Was that the case first time round? (Rohan Ponniah also played Dysart in the 1978 production of Equus, to considerable acclaim.)

RP Oh yes. It was – I was marvelling at this just today – everybody in the cast understood the play, even though we were so young and there is so much to understand.

Steve de la Zilwa That’s because we didn’t have all these strings attached. People nowadays imagine they’re supposed to think a certain way about things. We weren’t like that; we accepted things very easily, took them as they came.

You’re saying our generation was more sophisticated than today’s. A lot of Sri Lankans would be surprised to hear you say that.

RP Nowadays, people’s emotional and intellectual responses are far more conditioned by what they see on TV and the internet. These things give you a script; they tell you how to respond. Young people use terms and images they’ve seen on TV to express themselves. They watch... Neighbours or something, and they adopt the words and actions of characters on the show.

It was clear from the 1978 production that everyone, actors and director alike, understood the psychological minutiae of the play. Do you feel the same is true this time around? You two get it, obviously, but what about other members of the cast?

RP They’re getting it more and more.

SdelZ They would love to sit and talk about it.

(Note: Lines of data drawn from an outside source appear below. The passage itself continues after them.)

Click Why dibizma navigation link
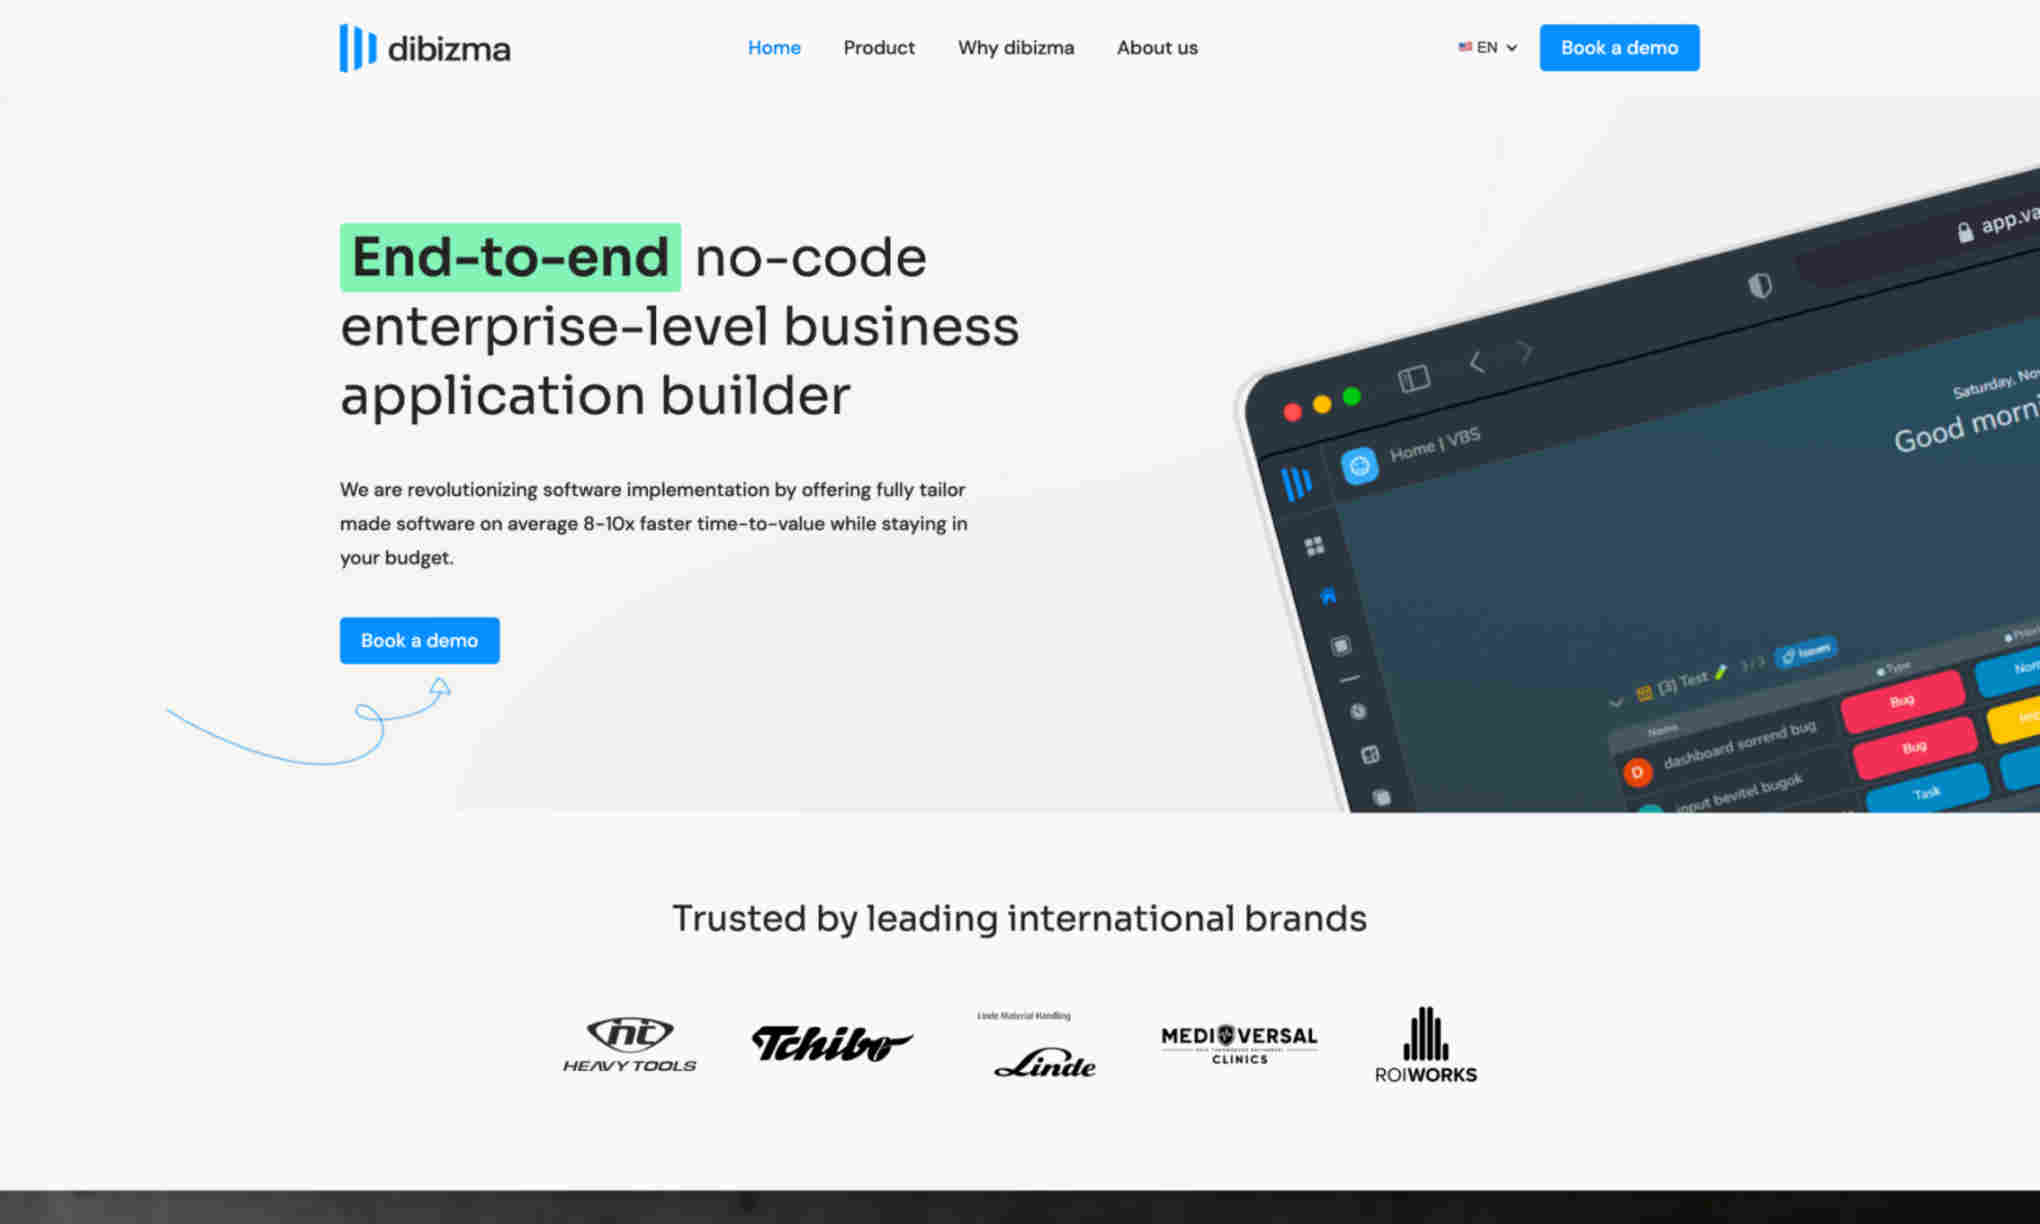This screenshot has height=1224, width=2040. click(x=1016, y=48)
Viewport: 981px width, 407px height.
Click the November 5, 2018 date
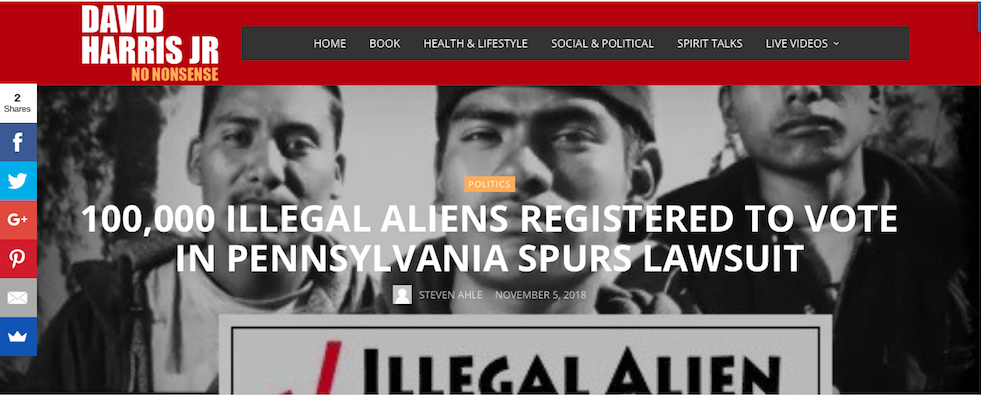click(x=541, y=294)
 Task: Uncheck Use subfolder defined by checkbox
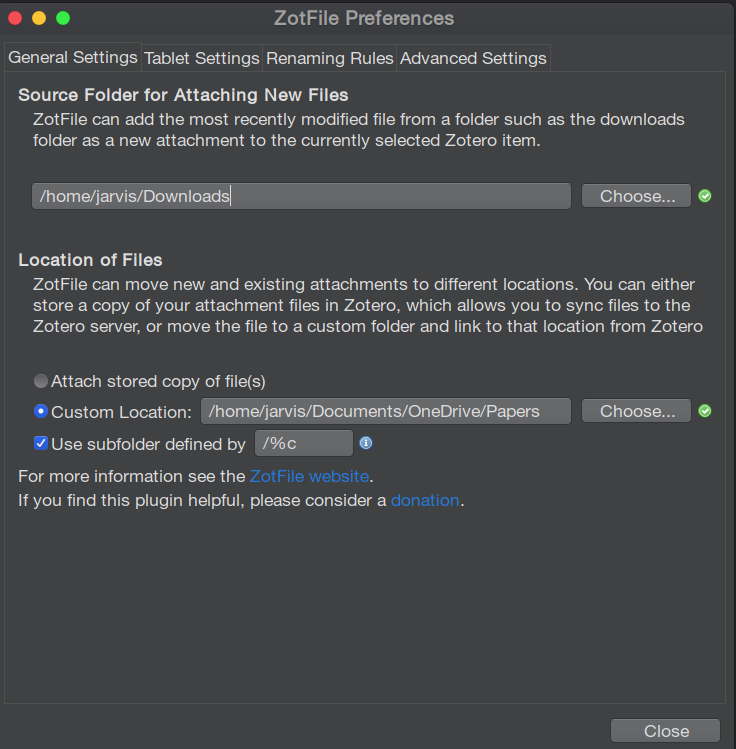click(x=41, y=443)
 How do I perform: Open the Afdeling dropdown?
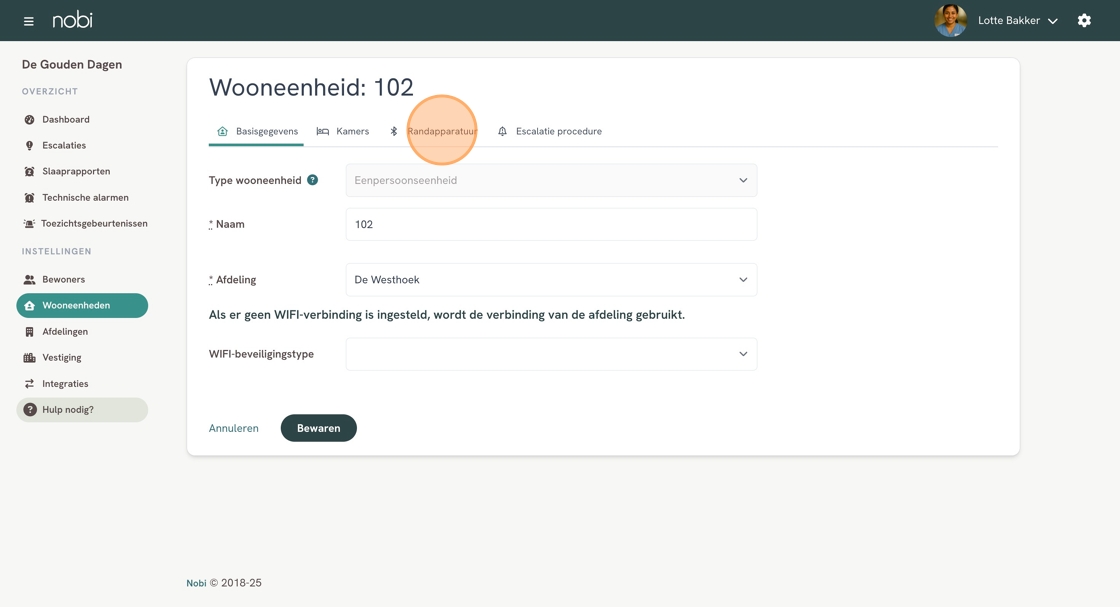pyautogui.click(x=551, y=280)
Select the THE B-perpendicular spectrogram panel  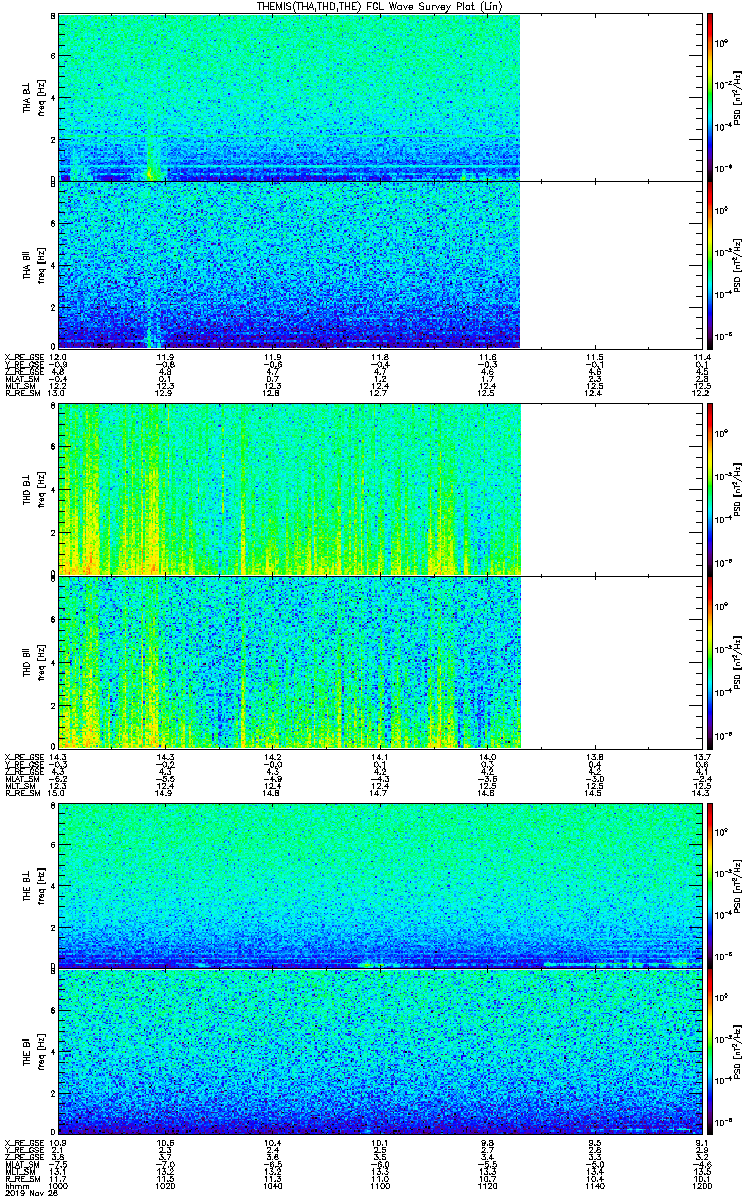(x=380, y=885)
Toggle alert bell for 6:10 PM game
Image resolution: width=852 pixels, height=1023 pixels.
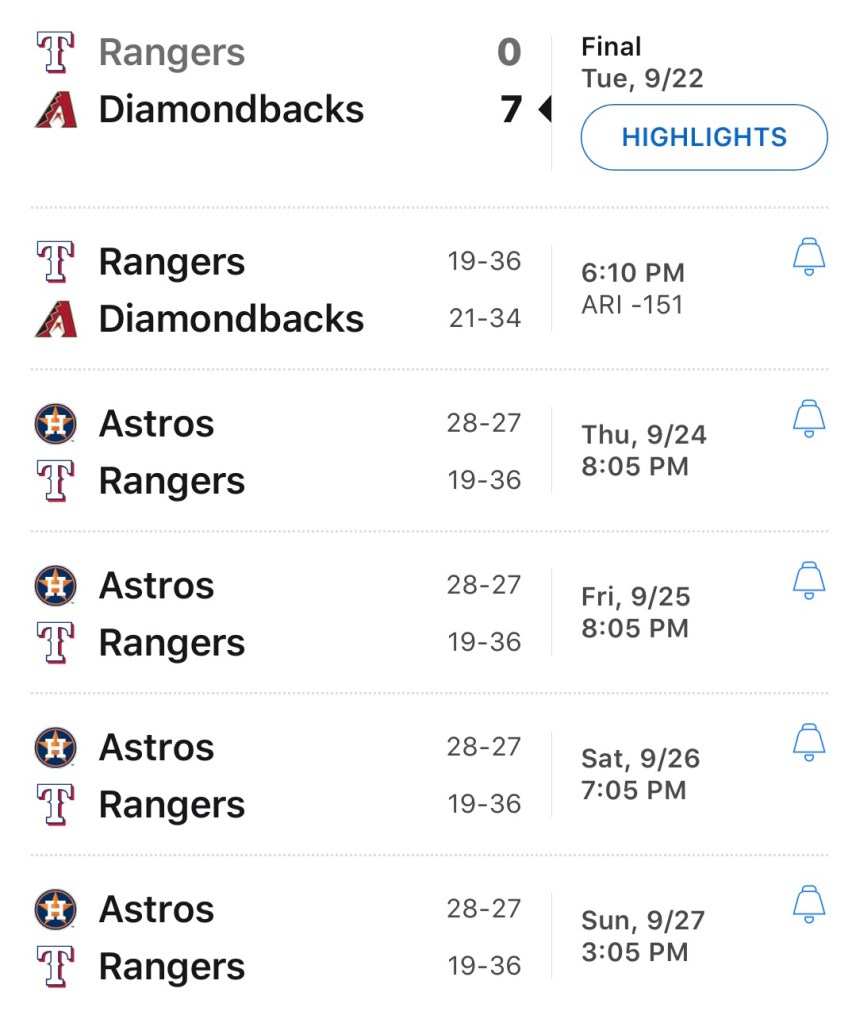[x=808, y=258]
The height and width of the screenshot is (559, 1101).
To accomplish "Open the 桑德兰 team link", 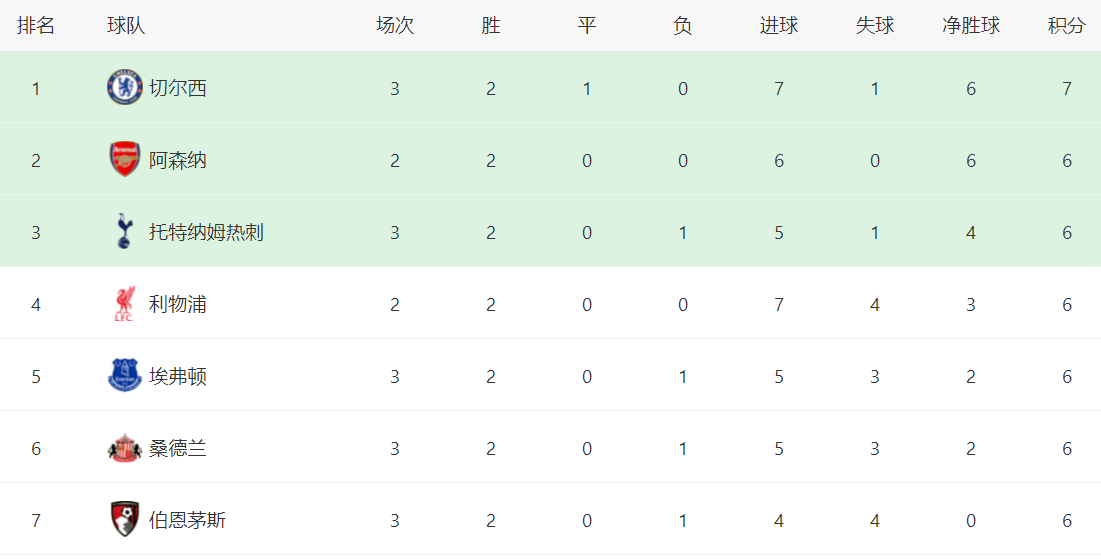I will coord(178,448).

That’s for sure. We haven’t had too much of that.

RP The play can’t help but stimulate.

SdelZ It does that all the time, yes.

RP The words, the issues, do get through. But I still say that back then we were dealing with a far more – you can call it sophisticated, you can call it liberated, adventurous, free – cast and audience.

SdelZ People who had experienced far more of life.

RP Life is something you’ll experience anyway. But for us, then, it was experienced in a far more connected sense. It wasn’t arm’s length, coming at us through the media. There was more human contact, more connecting with the world around you. Because that was where you got your stimulation. That was your only reference point. Forget TV, barely anybody had a telephone! So real life was our main influence.

And now?

RP Still is, my dear, still is.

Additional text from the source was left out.